** FRAGMENTO SELECCIONADO **
►
El desembarco de tropas argentinas en la capital de las islas Malvinas en la madrugada del viernes 2 de abril de 1982 fue un acontecimiento poco esperado por todos y varios de sus entretelones permanecen todavía casi desconocidos.

Inicialmente, el desembarco estaba previsto para el 1º de abril pero un fuerte temporal en el Atlántico, con vientos de 45 nudos, demoró el avance de la Fuerza de Tareas 40, obligando a postergar por 24 horas la operación.

En el anochecer del 30 de marzo, la IX Brigada Aérea, situada en Comodoro Rivadavia, vio el arribo de varios aviones Hércules C-130, de transporte militar, que comenzaron a descargar hombres y material bélico. Los recién llegados, que vestían uniformes verdes de combate, en vez del tradicional celeste aeronáutico de servicio diario, pronto colmaron todos los alojamientos disponibles en la unidad. Dicho contingente de elite desembarcó por vía aérea, con todo éxito, en el aeropuerto de la capital malvinense, 36 horas después.
◄
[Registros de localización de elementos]
►
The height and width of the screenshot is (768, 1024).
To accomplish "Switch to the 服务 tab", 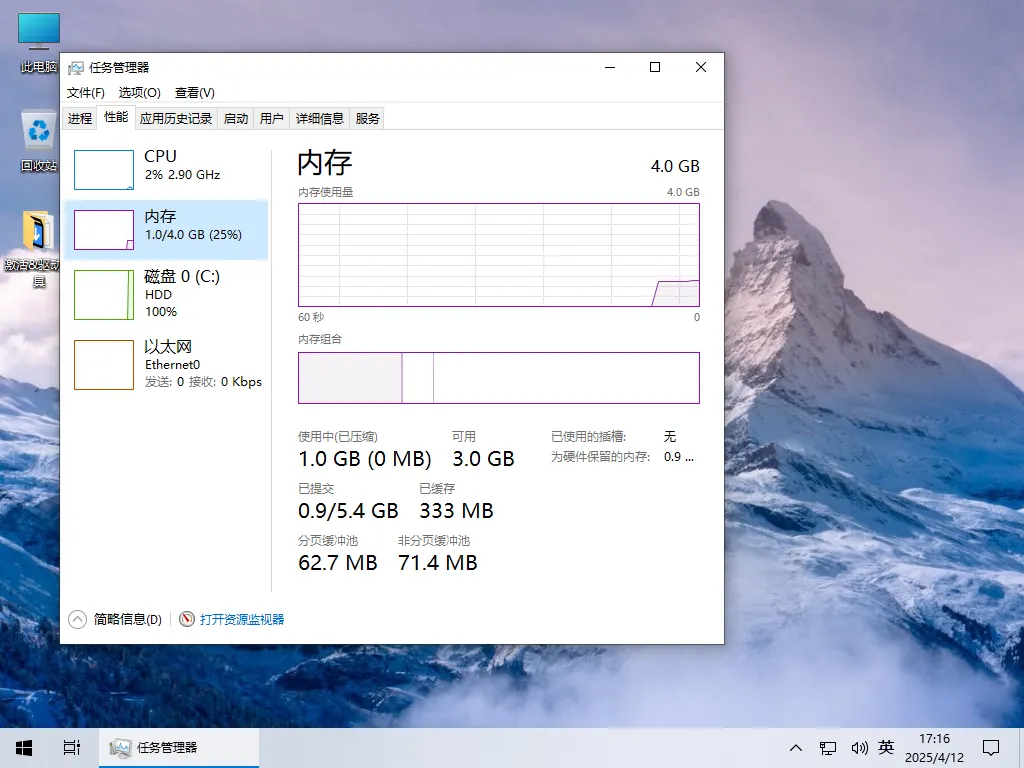I will pos(366,117).
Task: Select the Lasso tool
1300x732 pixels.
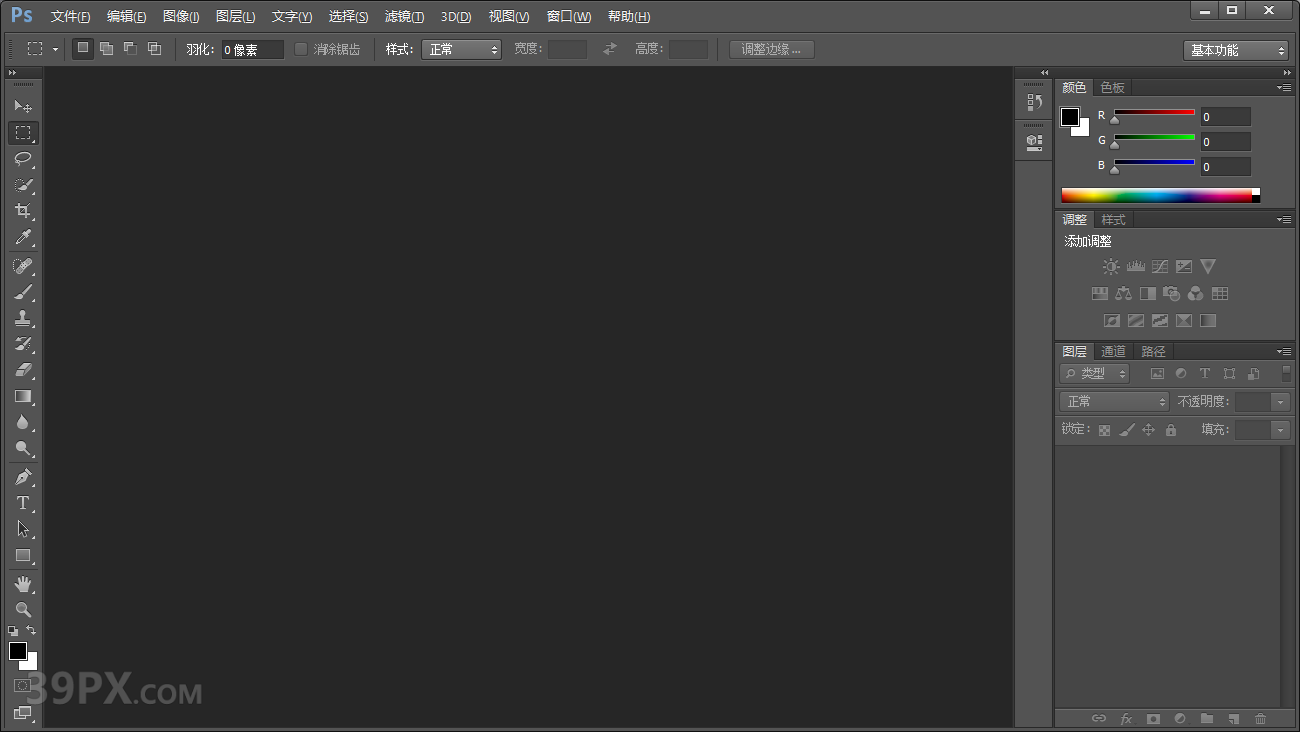Action: pyautogui.click(x=23, y=159)
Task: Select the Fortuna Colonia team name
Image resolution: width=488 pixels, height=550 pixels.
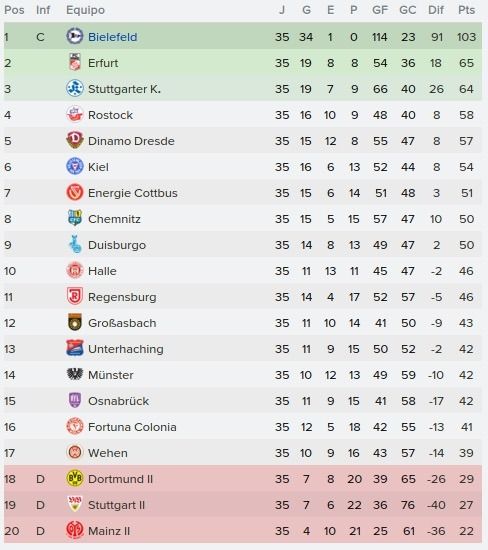Action: tap(132, 427)
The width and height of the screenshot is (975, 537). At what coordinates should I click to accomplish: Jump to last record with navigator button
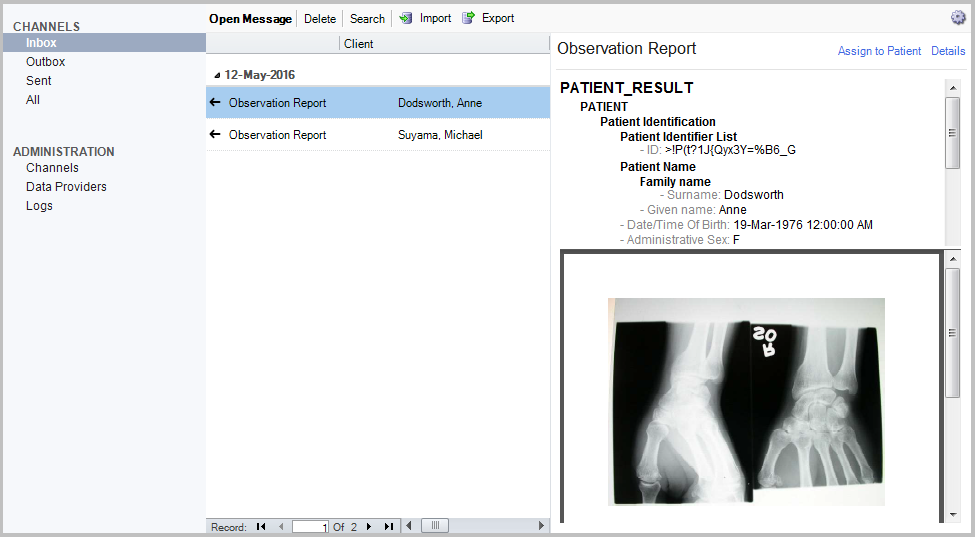388,526
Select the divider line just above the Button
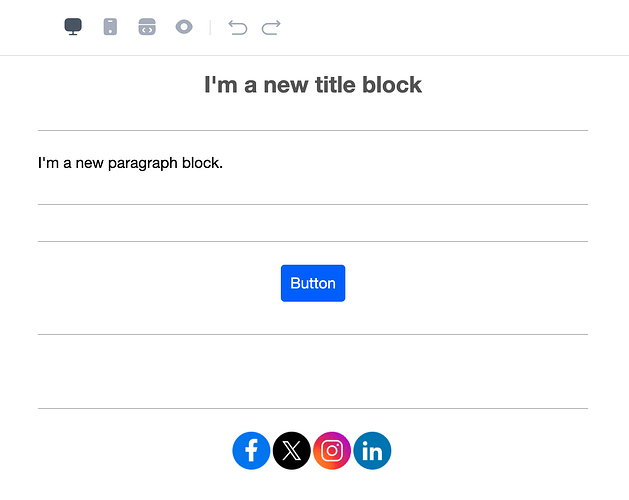 coord(313,242)
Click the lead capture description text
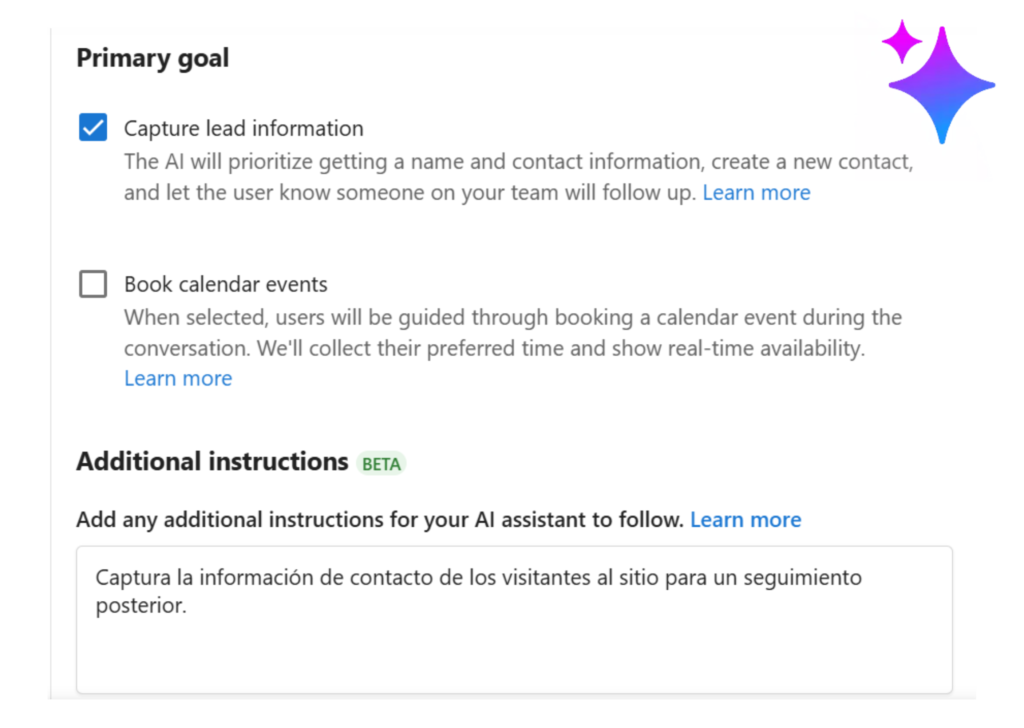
◄
** CONSIGNAS **
(A) Copia el fragmento sobre el desembarco en Malvinas entre "El desembarco de" y "horas la operación.", ambos incluidos, y cambia "temporal" por "vendaval".
(B) Retoma el relato del desembarco en las Malvinas y prosíguelo a partir de su última oración.

** RESULTADOS **
(A)
El desembarco de tropas argentinas en la capital de las islas Malvinas en la madrugada del viernes 2 de abril de 1982 fue un acontecimiento poco esperado por todos y varios de sus entretelones permanecen todavía casi desconocidos.

Inicialmente, el desembarco estaba previsto para el 1º de abril pero un fuerte vendaval en el Atlántico, con vientos de 45 nudos, demoró el avance de la Fuerza de Tareas 40, obligando a postergar por 24 horas la operación.

(B)
La toma de los puntos vitales en la capital y alrededores, por parte de las tropas argentinas, se vio facilitada por la conducta del gobernador inglés, Rex Hunt, quien concentró todas las tropas de marines ingleses para custodiarlo a él en la Casa de Gobierno, desprotegiendo áreas claves como el puerto, la pista de aterrizaje y el sistema de comunicaciones.

La resistencia a las fuerzas argentinas fue encomendada entonces a una unidad de reserva local conformada por kelpers quienes, pese a todas las declamaciones anteriores y posteriores, demostraron muy poco interés en defender las islas. Apenas algunos de ellos dispararon brevemente antes de arrojar sus armas y entregarse.

Luego de pedir que llevaran a un lugar seguro a su familia y el cuadro de la reina, Rex Hunt se guarneció debajo de su escritorio junto a su asistente. Sufría en carne propia el resultado de sus mensajes alarmistas enviados a Londres sobre el desembarco de operarios de una empresa privada argentina en las islas Georgias, desarmados, respecto de los que aseguró a sus superiores que se trataba de una invasión militar armada. Tales cables alarmistas, filtrados luego a la prensa por sectores en el gobierno inglés ligados al lobby de la monopólica Falkland Islands Company -dueña de casi todo en las islas-, había hecho escalar el conflicto hasta llevar a la guerra a ambas naciones. Por ello, al llegar a Londres, se lo excluyó de toda participación en los actos subsiguientes respecto de Malvinas.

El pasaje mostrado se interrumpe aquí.